Benjamin Franklin once said, “when you’re finished changing, you’re finished.” And in most cases, it’s true. Many brands are afraid to get old and die, so they make sweeping efforts to shift their images into something more appealing, more modern, more upscale, more desirable, more sellable.
We’ve seen it happen with Target Stores and Levi-Strauss. But does it always work? Nope. Case in point: New Coke.
Now it’s Wrangler’s turn to pull out a new direction. It’s too soon to speak for its success or failure, but it’s safe to say that Wrangler is one of our country’s more iconic brands, possessed of a concrete, steadfast and well-known image. What do you think of when you hear Wrangler? Cowboy. Rugged. Rustic. Rural. Western. Man’s man.
I’m not implying that it is impossible to alter this image, to make it something different. But it will be tough. There may be a resistance to accept a new connotation for Wrangler. It may be nearly impossible to rid its original image from many consumers. Current Wrangler customers may be put off by its posturing to a different market. Said different market may scoff at Wrangler’s attempts to reach them.

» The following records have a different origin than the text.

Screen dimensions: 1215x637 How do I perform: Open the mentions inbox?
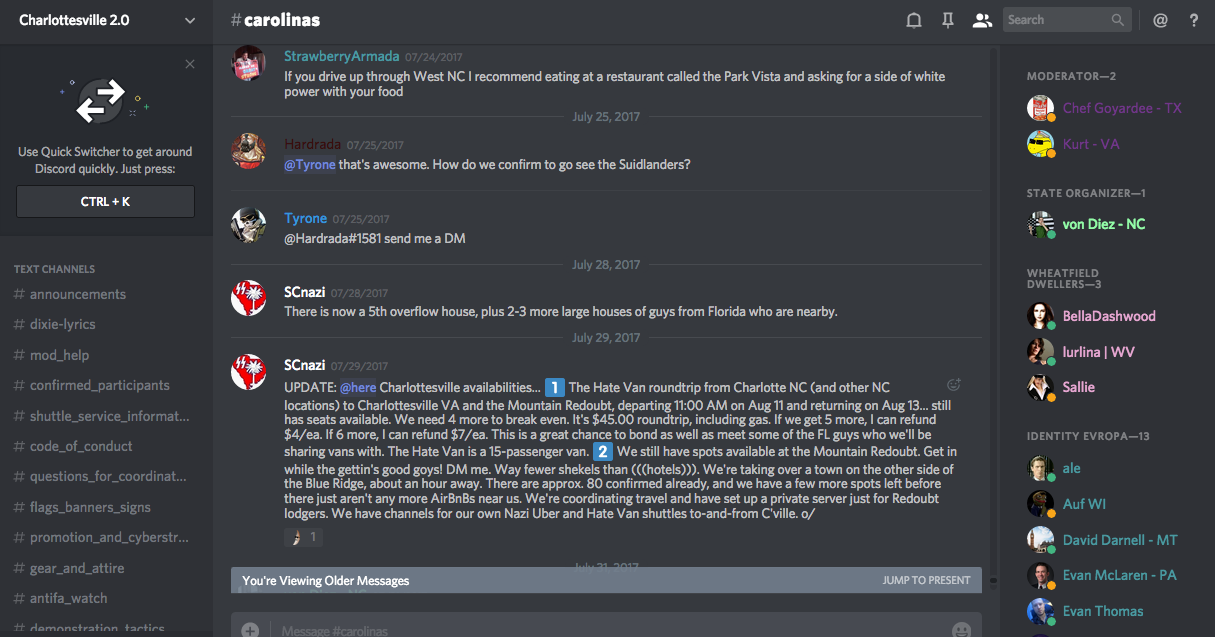pos(1160,20)
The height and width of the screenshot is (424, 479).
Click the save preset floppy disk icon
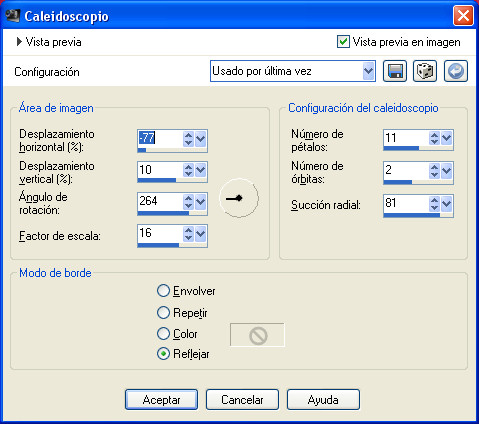(395, 71)
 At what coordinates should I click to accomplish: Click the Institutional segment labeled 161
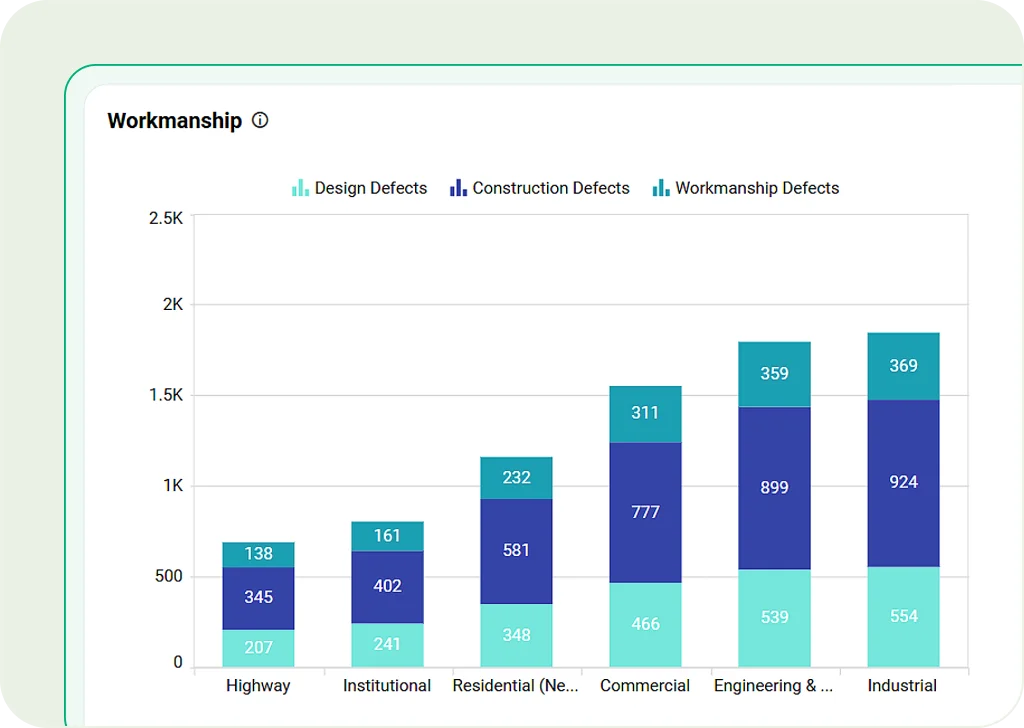click(387, 536)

The Wrangler brand makes a statement, and it’s been a consistent statement since its inception.
Wrangler.com still features rugged spokesmen Brett Favre, Dale Earnhardt Jr. and Stran Smith. But their new ‘WE ARE ANIMALS’ campaign, masterminded by French ad agency Fred & Farid, speaks to a different audience altogether.
In this “Stop Thinking” spot, manly activities are still present, but my, what a tone. Who and where are these ominous, philosophical tough guys to which they’re trying to appeal here? I can’t help but like the aesthetics of it, although the copy quickly becomes redundant and the guttural voice-over is rather off-putting (and reminescent of Christian Bale’s ridiculous Batman growl in The Dark Knight). But the strategy? Not exactly kissing cousins with the typical Wrangler ad fare. And although that’s the point, the rebranding effort feels much too forced, too extreme, to stick.

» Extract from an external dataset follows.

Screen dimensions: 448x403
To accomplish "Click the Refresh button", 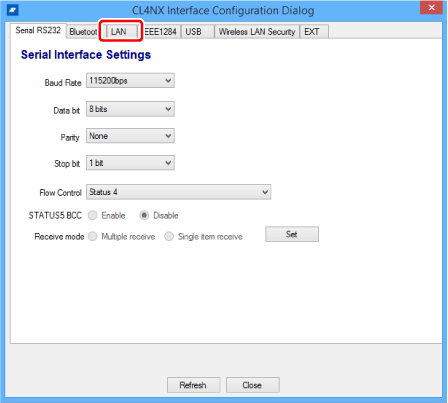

Okay. If you’re going to go that far off the lam from traditional Wrangler, why keep the cowboy-western-rope-typeface? It’s such an odd, jarring, nonsensical juxtaposition.
But that’s not the biggest issue here. The cinematography is, admittedly, gorgeous, but it’s so abstract, so far removed from the beaten path that it comes across as silly and try-hard. Creative for creative’s sake does not always translate into higher sales and a bigger bottom line; there has to be a strong, purposeful strategy running parallel. This new campaign will certainly get press and word-of-mouth, but will it rustle up a new generation of Wrangler-wearers? At this point, it’s looking like a negative, cowboy.